Alex Schmidt: Yeah, the name itself is a really distilled poem, I wrote down a lot of different words that felt central to my work - which is all about building as a group instead of moving from a place of individualism. Failure is really central because I feel there’s a lot of empowerment in choosing that; accepting failure as the necessary result in order to take a risk. Pony, I think, relates to queer sexuality but also has a lot of ties to my personal life with ‘horse girl’ and the fact that I have a lot of autism in my family, so there’s a really strong culture of horse therapy I’ve been around. This creates a crossover between sex and therapy. Play derives from the form of pedagogy that is the concept you should always be moving from a place of play. The piece has quilting, rug tufting, ceramics, live programming, and a performance video. The ceramics range from more flat pieces to ones that are more figurative that have tongues and strap ons. The performance piece is called Power Bottom which entails me topless riding a barely trained horse in North Carolina with a long white wig and kink wear. The audio is me being coached by Lily the Horse Tamer, and it feels a lot like her teaching how to train your bottom to a top.

 

Yael, you are also a photographer. What’s your relationship with sculpture work?

 

Yael Malka: After I started doing more sculptural work, my mind goes there immediately because a lot of time it makes more sense to have the work be a physical object. A lot of what I use are found objects and I love the idea of taking something already in the world and changing the context of it or using it as a ready made. I’m really interested in ephemerality right now, so I want to keep pushing down that path.

 

Yeah, we saw a lot of themes of ephemerality in Almost Touching and Performance. Can you tell us a little about Elastic Behavior?

 

Yael Malka: I had stayed overnight in the Sahara desert and was so fascinated by the ways time worked in the desert and how there were physical imprints in the sand that would get erased immediately. The desert is in a constant state of motion. The piece, sand falling out of an hourglass, was made to be durational and lasted the entirety of the exhibition.
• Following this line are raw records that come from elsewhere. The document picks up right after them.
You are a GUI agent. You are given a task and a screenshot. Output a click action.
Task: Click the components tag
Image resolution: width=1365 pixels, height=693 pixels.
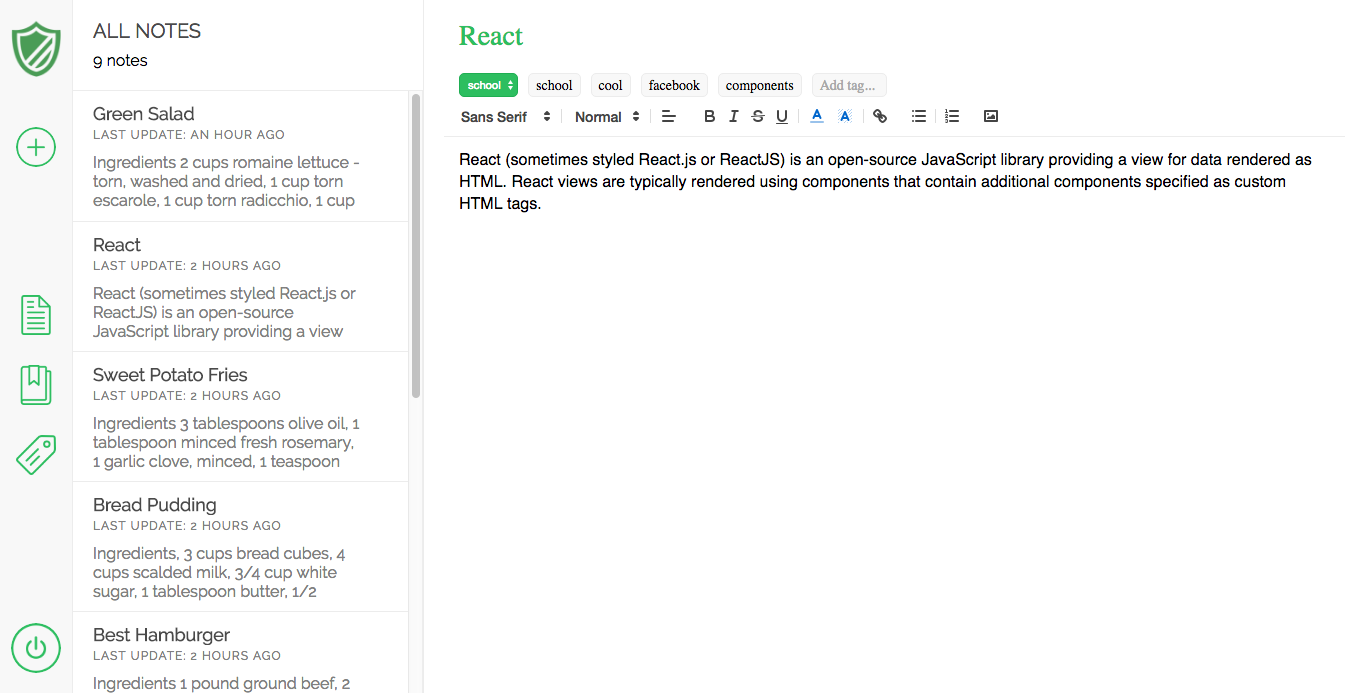759,85
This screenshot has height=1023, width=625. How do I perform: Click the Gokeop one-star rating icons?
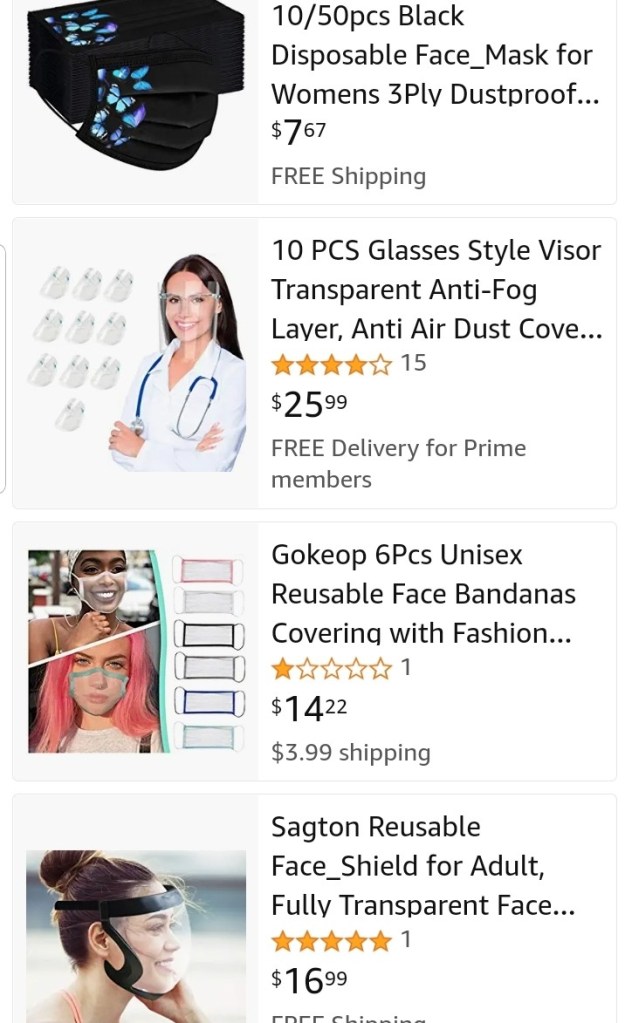coord(332,668)
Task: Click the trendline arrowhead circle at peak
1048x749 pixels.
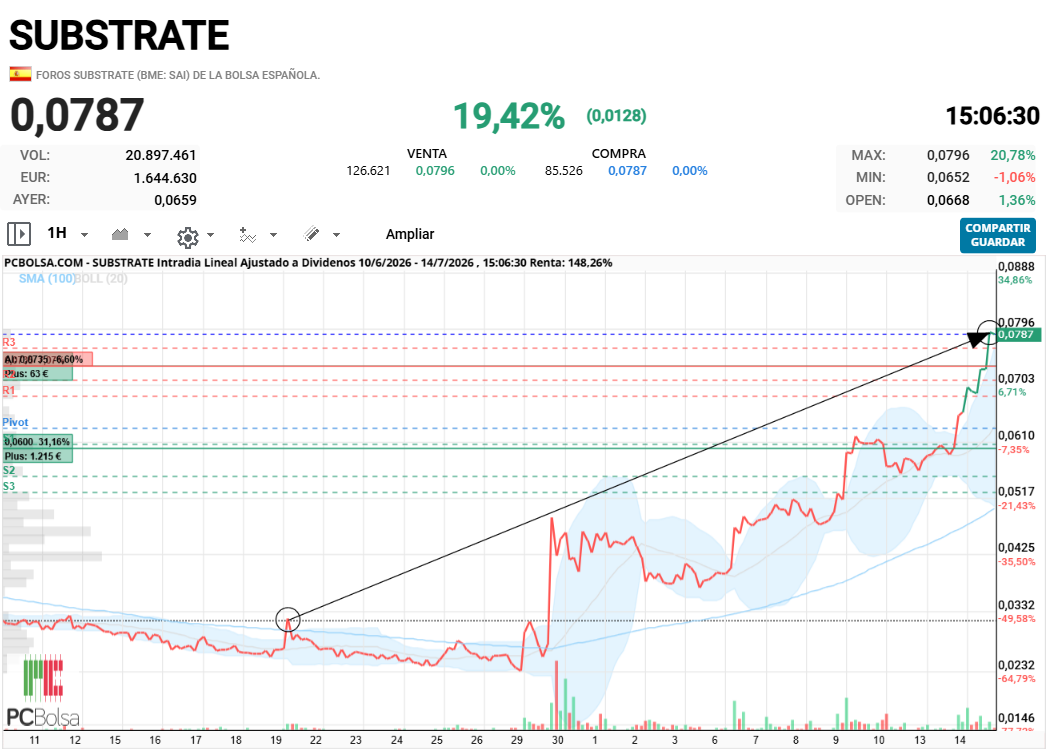Action: 988,332
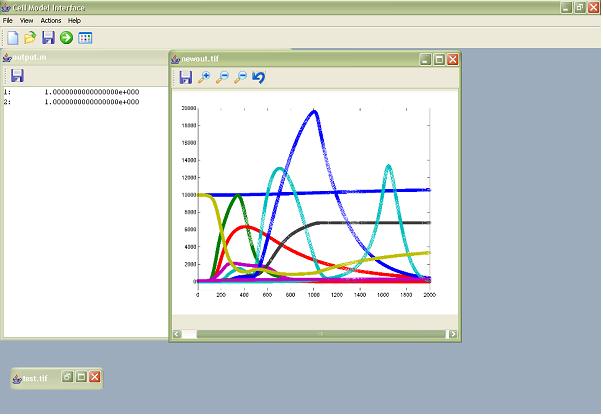Click the left arrow of plot horizontal scrollbar

click(x=176, y=333)
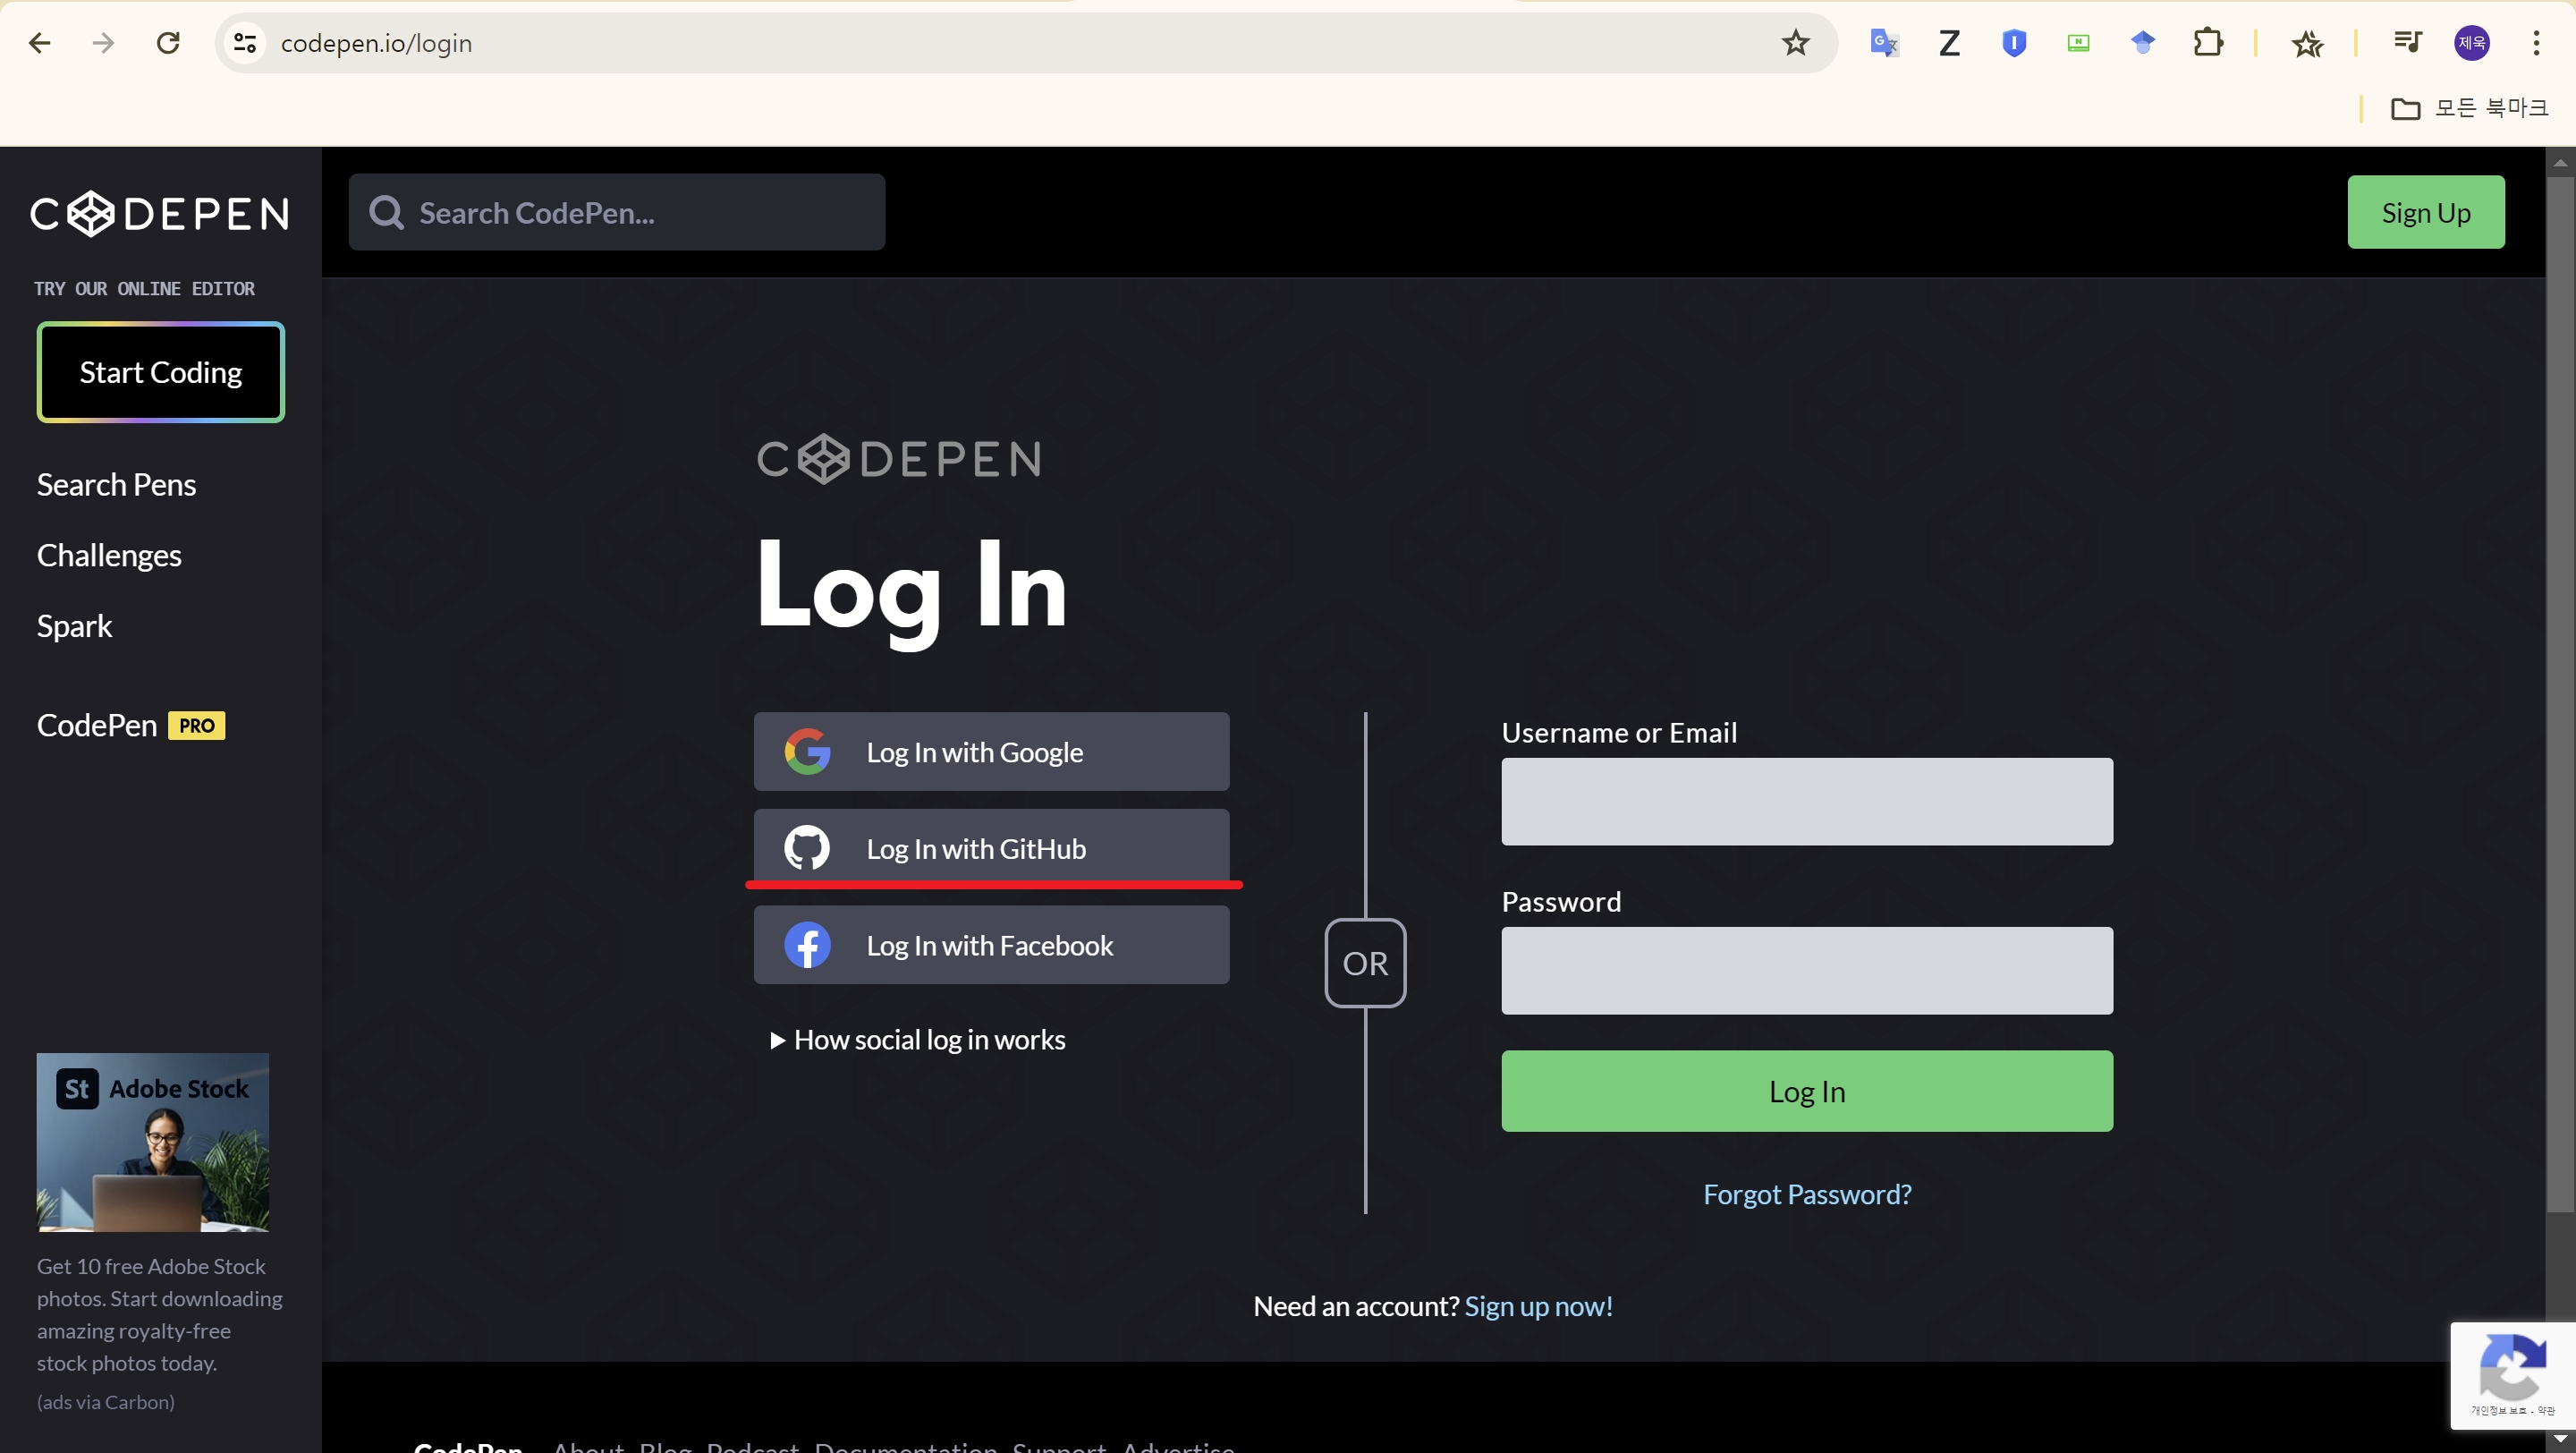
Task: Click Log In with Facebook
Action: (990, 944)
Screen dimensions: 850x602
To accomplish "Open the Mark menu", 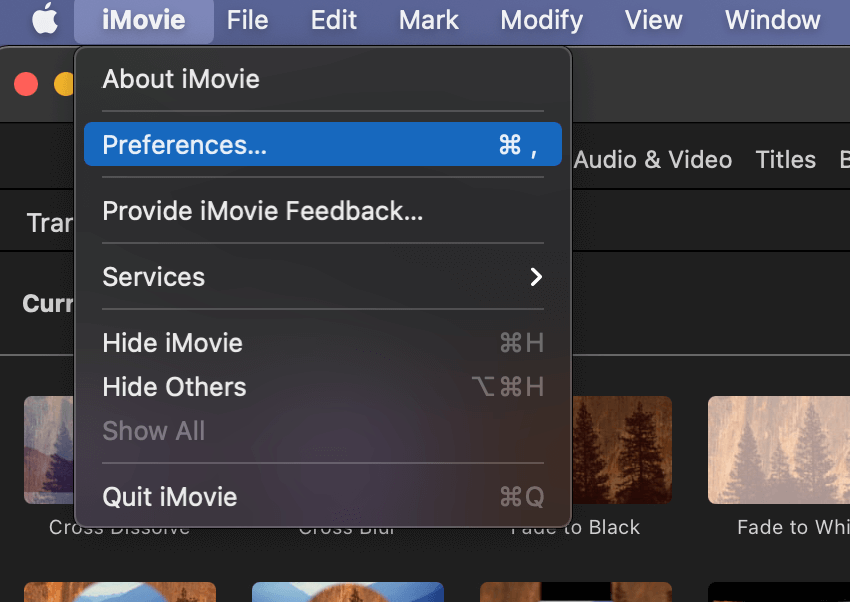I will (428, 20).
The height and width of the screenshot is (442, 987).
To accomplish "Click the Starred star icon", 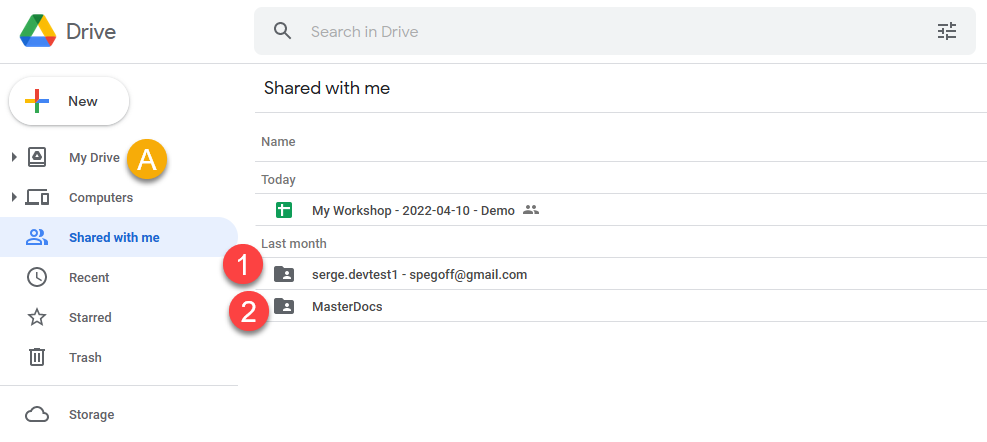I will click(x=37, y=317).
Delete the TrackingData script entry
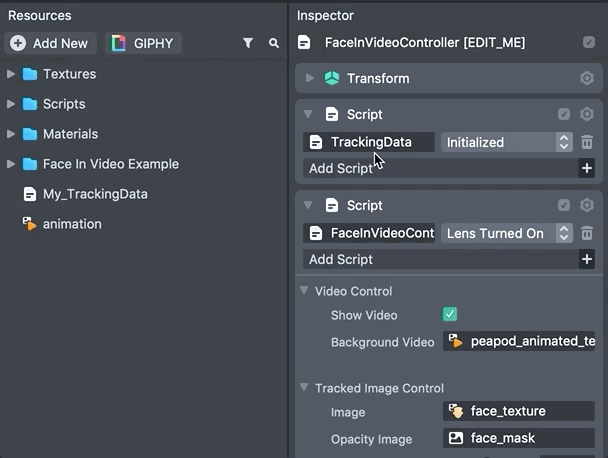This screenshot has width=608, height=458. pyautogui.click(x=587, y=143)
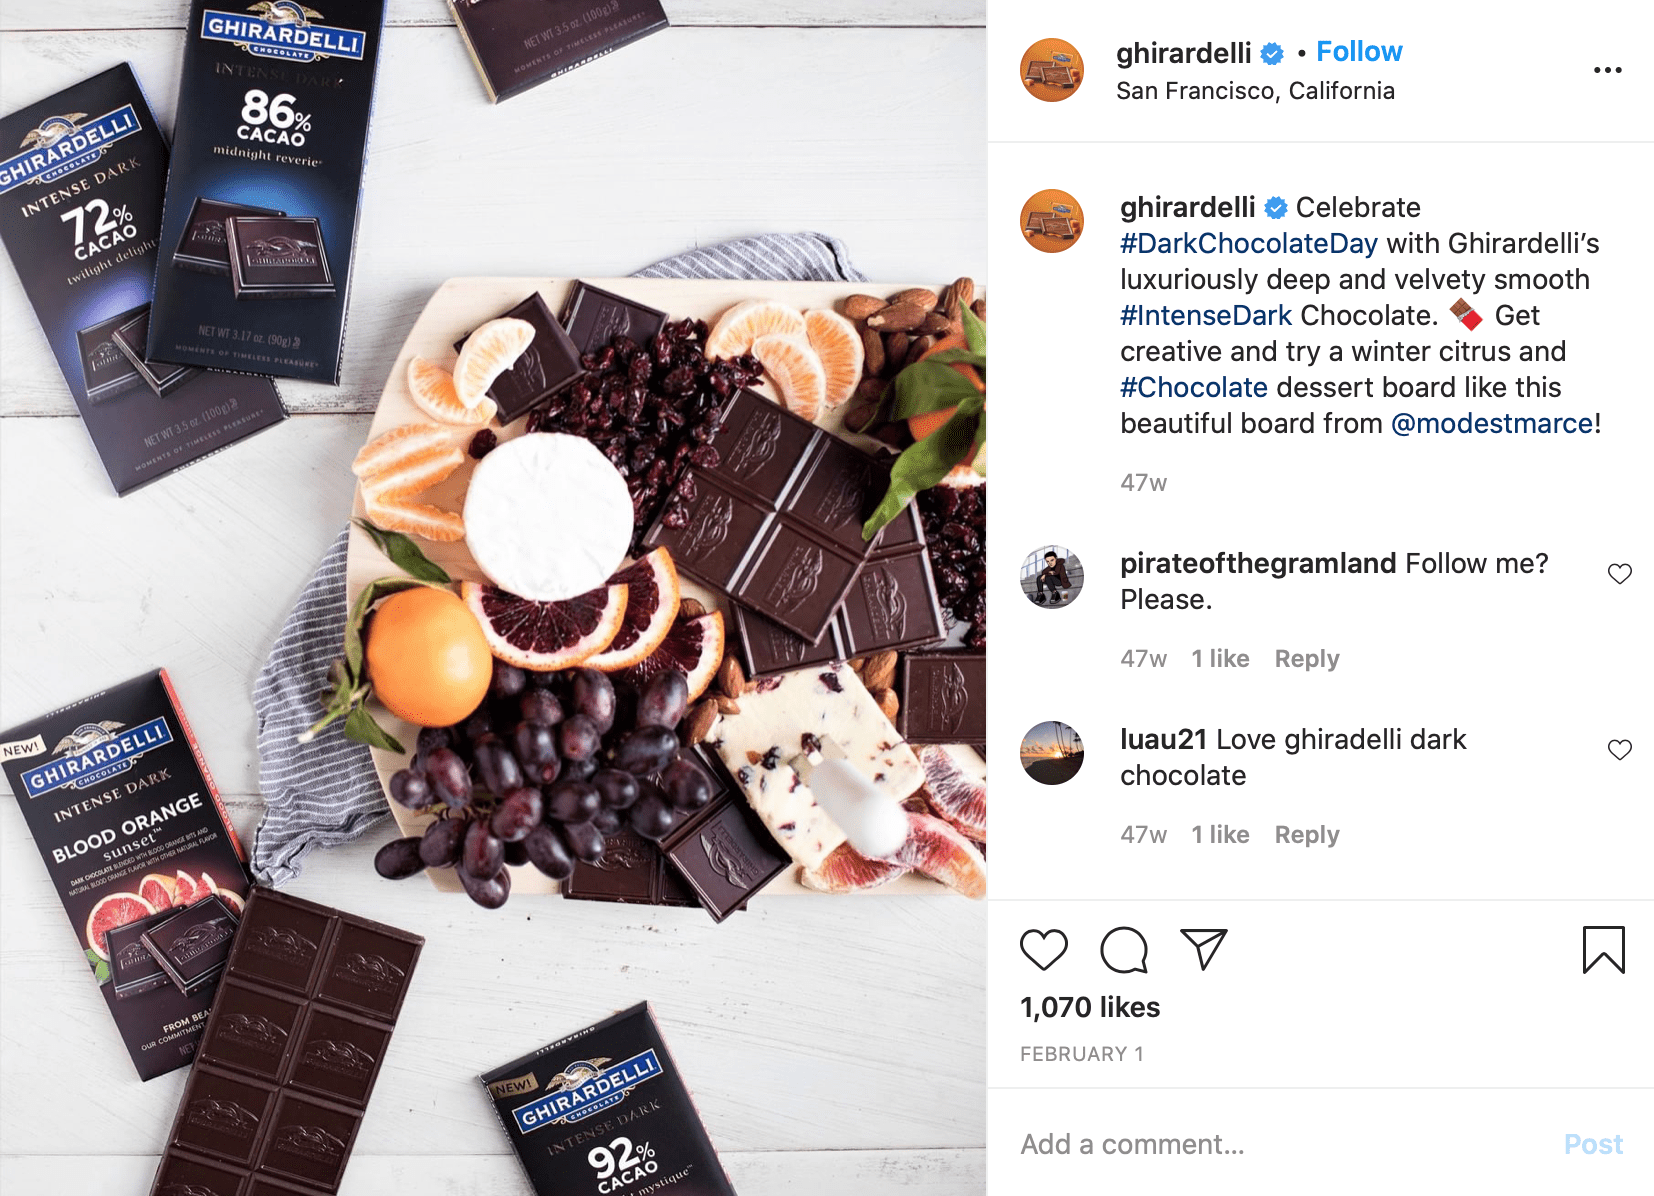Image resolution: width=1654 pixels, height=1196 pixels.
Task: Visit the @modestmarce mention
Action: coord(1492,423)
With the sand piling on the floor, making its own shape, erasure and accumulation is happening simultaneously. Most of the world's architectural structures, as well as electronics, use sand as a base material, which led me to think about consumption, land, and borders. Borders are arbitrary decisions made about where a state or country starts and stops. The sand falling onto the floor is a reminder of that because it’s land that truly can't be defined or fenced in.